A Rússia acusou hoje o Ocidente de provocar uma crise alimentar na Ucrânia ao trocar armas por cereais, que são levados para a Europa em vez de serem destinados a países africanos e do Médio Oriente.
Numa longa declaração divulgada pela agência oficial TASS, a porta-voz da diplomacia russa, Maria Zakharova, disse que o Presidente norte-americano, Joe Biden, falou na exportação de 20 milhões de toneladas de cereais da Ucrânia na mesma altura em que assinou um pacote de ajuda ao país.
“Acontece que Kiev pagará por armas com trigo. De facto, os próprios norte-americanos provocam na Ucrânia uma crise alimentar, privando-a de reservas de cereais”, disse.
Zakharova referia-se ao programa de ajuda de 40.000 milhões de dólares (mais de 37.200 milhões de euros, ao câmbio de hoje), que Biden assinou em 09 de maio, na véspera de ter falado sobre os cereais bloqueados na Ucrânia.
Na sequência da invasão da Ucrânia pela Rússia, em 24 de fevereiro, a União Europeia (UE) e países como os EUA, o Reino Unido ou o Japão têm decretado sucessivos pacotes de sanções contra Moscovo e fornecido armas às forças ucranianas.
Em retaliação, a Rússia cortou o fornecimento de energia a alguns países europeus e ameaçou suspender a exportação de produtos agrícolas.
A porta-voz do ministério liderado por Serguei Lavrov negou acusações de que a Rússia esteja a bloquear o Mar Negro para impedir as exportações de cereais ucranianos.

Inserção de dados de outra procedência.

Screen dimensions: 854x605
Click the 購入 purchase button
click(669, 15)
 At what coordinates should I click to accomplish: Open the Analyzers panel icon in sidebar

Disse que os EUA e a UE falaram na necessidade de transportar 20 milhões toneladas de cereais da Ucrânia para países africanos e do Médio Oriente no prazo de dois meses e meio, para evitar uma crise alimentar.
“Na realidade, os cereais são transportados para armazéns na Europa. As rotas ferroviárias, rodoviárias e fluviais são organizadas para a sua entrega em destinos na Alemanha, Polónia, Lituânia, Roménia e Bulgária”, afirmou Zakharova, citada pela TASS.
Zakharova disse que a Rússia, como “maior fornecedor de trigo aos mercados internacionais”, está muito preocupada com a situação alimentar no mundo.
Lembrou que a ONU tem alertado para o aumento dos preços dos alimentos para níveis recordes, mas negou que a razão seja a “operação militar especial” na Ucrânia, como lhe chama Moscovo.
A porta-voz da diplomacia russa disse que a crise era anterior e deve ser atribuída à pandemia de covid-19, que provocou uma “grave rutura das cadeias de abastecimento e a um aumento significativo do custo dos serviços de transporte de alimentos”.
Essa crise, defendeu, foi agravada com as sanções decretadas pelos Ocidente contra a Rússia após a intervenção na Ucrânia, que disse terem causado ruturas nas redes de transportes e de logística a nível global.
“Os EUA e a UE proibiram os navios sob bandeira russa de utilizarem as suas infraestruturas costeiras. Os maiores transportadores de carga do mundo aderiram às sanções contra a Rússia, os seus navios não fazem escala nos portos russos”, declarou.
Zakharova referiu que as sanções da UE abrangem o porto russo de Novorossiysk, um dos maiores da bacia do Mar Negro, por onde sai metade das exportações de cereais da Rússia.
Afirmou que as tropas russas criaram as condições para o funcionamento do porto de Mariupol e noutros portos ucranianos, ao contrário do que dizem “representantes oficiais de Estados estrangeiros”.
Zakharova disse ainda que a Rússia quer “continuar a cumprir conscienciosamente” os contratos internacionais referentes a “produtos agrícolas, fertilizantes, energia e outros produtos críticos”.
“Estamos bem conscientes da importância de tais fornecimentos para assegurar a estabilidade socioeconómica de várias regiões do mundo”, acrescentou.
A presidente da Comissão Europeia, Ursula von der Leyen, acusou esta semana a Rússia de estar a usar “a fome e os cereais” como forma de chantagem.
A crise alimentar é um dos temas em destaque no Conselho Europeu extraordinário que se vai realizar na segunda e na terça-feira, a par da crise energética e de um novo pacote de sanções contra Moscovo no quadro da guerra na Ucrânia.